O livro percorre as décadas de 1970 e 1980, ocasião dos primeiros flertes com o cinema. Mas, naquela época, não havia tecnologia capaz de arrebatar o público em definitivo.
Na primeira década do século 21, porém, o UCM foi concebido. E, graças aos avanços das ferramentas audiovisuais, logo se transformou em sinônimo de filmes de super-herói. “Mesmo enquanto redefinia o gênero à sua própria imagem e realizava um controle de qualidade agressivo, o estúdio se assegurava de surpreender a plateia”, escrevem Joanna, Gonzales e Edwards.
Segundo os autores, a Marvel Studios cresceu ao combinar a cultura de improviso e bootstrapping das startups do Vale do Silício com uma versão moderna do modo de operar dos estúdios.
Suas lideranças tiveram a astúcia de assinar contratos de longo prazo com os atores, cultivaram os próprios grupos de escritores e atraíram um pequeno exército de artistas visuais que, às vezes, determinavam a estética dos filmes, antes mesmo de o diretor ser contratado.
A única coisa que a empresa não tinha, quando comparada aos antigos colossos da indústria cinematográfica, era seu próprio sistema de distribuição. Foi aí que entrou a Disney.
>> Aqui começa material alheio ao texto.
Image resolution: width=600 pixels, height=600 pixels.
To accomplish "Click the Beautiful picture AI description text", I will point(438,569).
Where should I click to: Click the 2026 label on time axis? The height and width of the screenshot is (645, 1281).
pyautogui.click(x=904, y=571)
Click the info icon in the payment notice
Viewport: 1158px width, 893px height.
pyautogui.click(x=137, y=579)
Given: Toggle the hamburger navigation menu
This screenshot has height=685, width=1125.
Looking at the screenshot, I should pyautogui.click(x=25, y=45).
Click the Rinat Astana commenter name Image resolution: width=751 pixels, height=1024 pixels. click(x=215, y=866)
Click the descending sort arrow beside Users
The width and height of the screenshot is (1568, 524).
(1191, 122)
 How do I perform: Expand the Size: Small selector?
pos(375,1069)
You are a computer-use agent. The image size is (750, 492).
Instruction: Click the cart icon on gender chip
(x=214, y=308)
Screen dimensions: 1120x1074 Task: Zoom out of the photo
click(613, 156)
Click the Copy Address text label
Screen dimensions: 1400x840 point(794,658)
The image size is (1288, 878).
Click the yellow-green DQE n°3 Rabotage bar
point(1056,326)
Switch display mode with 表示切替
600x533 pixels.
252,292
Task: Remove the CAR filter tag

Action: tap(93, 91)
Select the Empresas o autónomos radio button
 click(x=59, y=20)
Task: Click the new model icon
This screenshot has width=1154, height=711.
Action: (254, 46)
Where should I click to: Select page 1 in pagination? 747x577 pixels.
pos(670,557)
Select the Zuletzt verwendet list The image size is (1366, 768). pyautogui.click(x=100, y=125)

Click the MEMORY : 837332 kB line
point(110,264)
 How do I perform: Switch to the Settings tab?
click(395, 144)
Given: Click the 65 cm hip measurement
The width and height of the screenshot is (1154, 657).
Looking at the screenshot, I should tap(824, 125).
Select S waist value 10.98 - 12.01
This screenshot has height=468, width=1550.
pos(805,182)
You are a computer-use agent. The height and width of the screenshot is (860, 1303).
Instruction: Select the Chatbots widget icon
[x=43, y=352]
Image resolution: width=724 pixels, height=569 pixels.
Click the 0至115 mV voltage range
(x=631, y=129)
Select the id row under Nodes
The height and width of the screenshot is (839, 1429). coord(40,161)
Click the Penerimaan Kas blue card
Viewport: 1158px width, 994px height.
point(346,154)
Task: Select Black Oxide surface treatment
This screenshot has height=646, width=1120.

O estúdio refutou o senso comum sobre o que um super-herói é e pode ser. Desse modo, forjou seu próprio estilo, tanto nos filmes quanto nos métodos para produzi-los.
Mas, até quando?
Bilheterias fracas
Nas estreias mais recentes, desde 2022, os únicos títulos com algum sucesso de bilheteria, foram Doutor Estranho no Multiverso da Loucura, de 2022, e Guardiões da Galáxia Vol. 3, de 2023. Nenhum deles, no entanto, atingiu a marca do bilhão de dólares,
Também do ano passado, As Marvels teve a pior bilheteria de estreia do estúdio, com US$ 47 milhões nos Estados Unidos. Até meados de dezembro, o filme havia feito pouco mais de US$ 200 milhões, no mundo.
Para cobrir os gastos de produção, porém, deveria arrecadar US$ 700 milhões, conforme análises de mercado.
Em cartaz há duas semanas, Madame Teia, com Dakota Johnson, no papel principal, tem sofrido críticas implacáveis pela falta de zelo em todos os pontos da produção –do roteiro e direção à interpretação do elenco.
Para alguns especialistas, a Marvel Studios está apenas passando por um momento ruim. Para outros, no entanto, a crise reflete o cansaço do público com uma fórmula já gasta.
O jornal americano The New York Times definiu a fase atual como a da "obsolescência inevitável". Como Feige e seu exército sairão dessa, certamente, renderá outras ótimas histórias. Aguardemos os próximos capítulos.